**REQUIRED ACTION**
Reproduce the entries beneath exactly, without their images.

(Stored data)
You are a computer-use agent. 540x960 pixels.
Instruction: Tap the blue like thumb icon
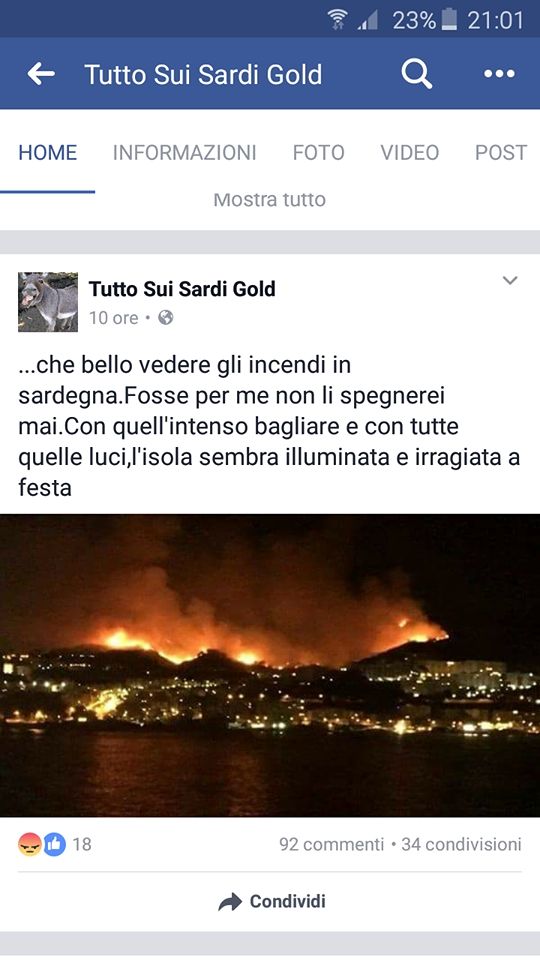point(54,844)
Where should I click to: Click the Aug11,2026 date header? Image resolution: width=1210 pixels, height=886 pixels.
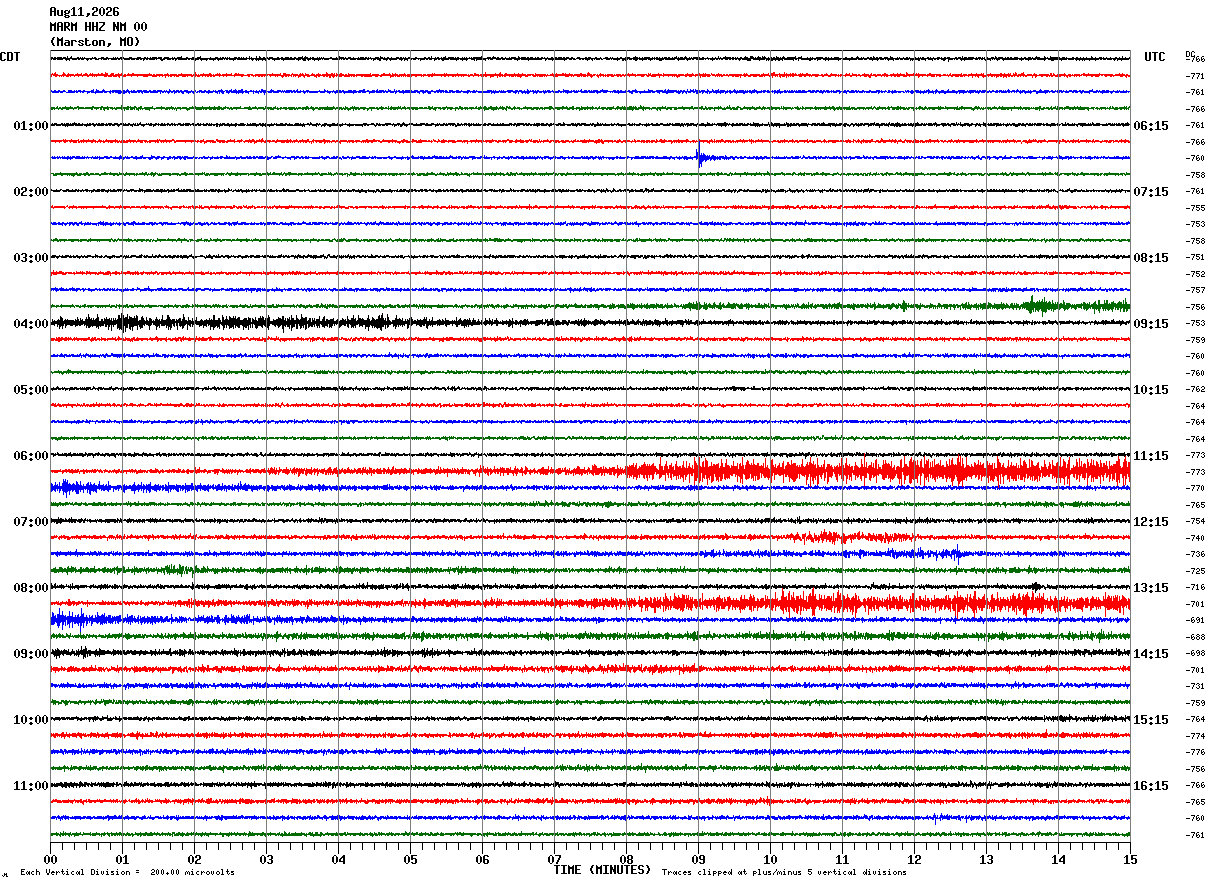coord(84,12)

**RESPONSE TO THIS TASK**
You are a computer-use agent. 540x960 pixels.
Instruction: Tap the blue like thumb icon
point(54,844)
Where should I click to: Click the Aug11,2026 date header? Image resolution: width=1210 pixels, height=886 pixels.
coord(84,12)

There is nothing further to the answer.